# Dwarven Hammer



## Paradox916 (Sep 18, 2021)

Finished up a Dwarven hammer for a friend..(but I want to keep it...) with help from @Chuck D. Bones making the blinking lights work( that was all Chuck I was banging my head on the table trying to figure it out) and the green LED swap for the 1n4148 clipping diodes (makes the pedal way more responsive with a little volume boost it seems)


----------



## Brett (Sep 18, 2021)

Very cool build!


----------



## Paradox916 (Sep 18, 2021)

Thanks!  For the most part it was a pretty straightforward build with a few bells and whistles.


----------



## Harry Klippton (Sep 18, 2021)

Attractive


----------



## Matmosphere (Sep 19, 2021)

Very cool! What technique did you do for the artwork? It looks great


----------



## Paradox916 (Sep 19, 2021)

Matmosphere said:


> Very cool! What technique did you do for the artwork? It looks great


It’s a water slide decal and clear coat.


----------



## fig (Sep 19, 2021)

Brilliantly done. I thought I sensed a bit of frustration in a post or two, but I knew you'd nail it!


----------



## Paradox916 (Sep 19, 2021)

fig said:


> Brilliantly done. I thought I sensed a bit of frustration in a post or two, but I knew you'd nail it!
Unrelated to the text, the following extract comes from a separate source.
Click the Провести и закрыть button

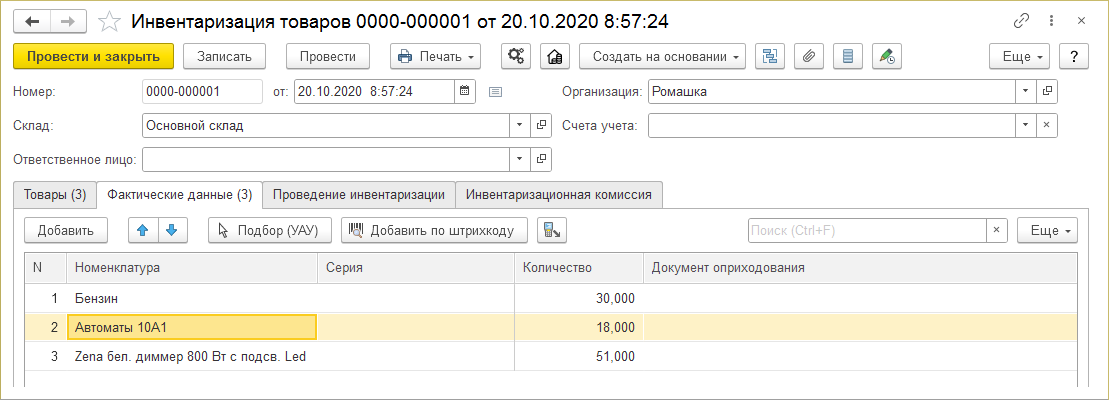(x=94, y=56)
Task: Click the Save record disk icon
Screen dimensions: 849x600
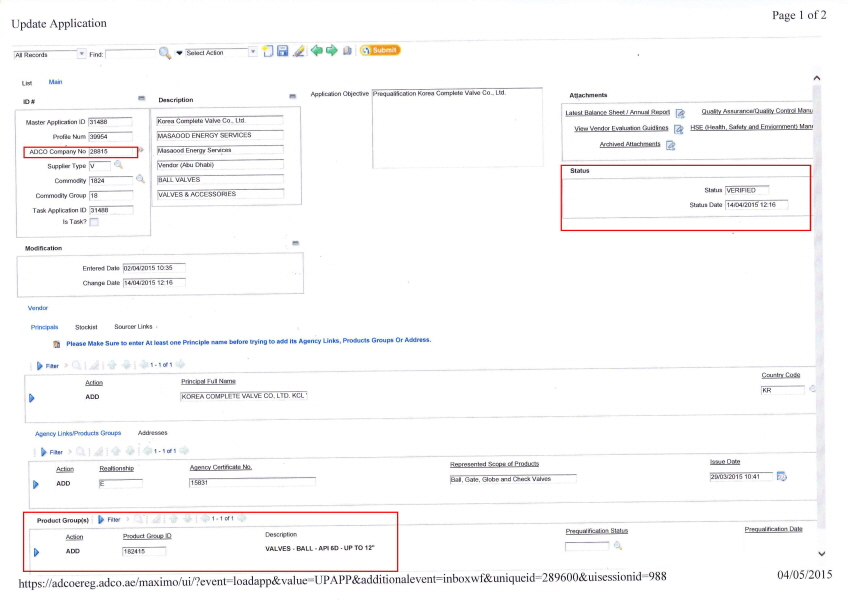Action: (283, 51)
Thanks!  Yeah getting the light plate to work how I wanted was a lesson in how much I don’t know and still have to learn.


----------



## benny_profane (Sep 19, 2021)

Very cool. Would you mind sharing what you ended up with for the responsive light plate?


----------



## Paradox916 (Sep 19, 2021)

benny_profane said:


> Very cool. Would you mind sharing what you ended up with for the responsive light plate?


Well after a few attempts at some kind of overly complicated circuit along with a few other design flaws I was gifted with this elegantly efficient circuit


----------



## Barry (Sep 19, 2021)

Very cool!


----------



## benny_profane (Sep 19, 2021)

Nice. That’s pretty similar to the “overload LED” block used in EHX pedals.


----------



## Paradox916 (Oct 5, 2021)

Here is a vid of this little bastard in my signal chain , which goes :general Tso’s comp- Dwarven hammer- muzzle gate- Mesa rect-o-verb THD hotplate [computer] own hammer IR-MXR stereo chorus-digital delay& reverb. (you will have to forgive my rough playing I’m loosing my edge...🤣) of course it’s more about the pedal than my playing but you guys get that.


----------



## JamieJ (Oct 5, 2021)

The playing and the pedal sound great @Paradox916 !


----------



## fig (Oct 5, 2021)

That puts the shizzle in your dizzle <----very hip saying
Your playing is excellent. 

But how the devil did you fit your drummer in that little box with a flashlight?


----------



## Paradox916 (Oct 5, 2021)

Thanks guys!


----------



## fig (Oct 10, 2021)

I saw this and thought of your project. If you want to play with some, I have a cart going over there...









						G25744 - Para Light EP204K SMD Full Color RGB Enhanced Power LED
					

<p>Para Light full color SMD RGB enhanced power LED lights up blinding Red, Blue and Green. Red 620nm operates from 2.2VDC @ 200mA, Green 525nm operates on 3.8VDC @ 200mA and Blue 470nm operates on 3.8VDC @ 200mA. This LED is about 0.44" x 0.65" x 0.24" thick (exclud




					www.goldmine-elec-products.com


----------



## SillyOctpuss (Oct 10, 2021)

Those are damn cool.  Terrifying though like all smd.


----------



## Paradox916 (Oct 10, 2021)

fig said:


> I saw this and thought of your project. If you want to play with some, I have a cart going over there...
> 
> 
> 
> ...


That’s very cool...I think those would work great! But they are a little pricey.


----------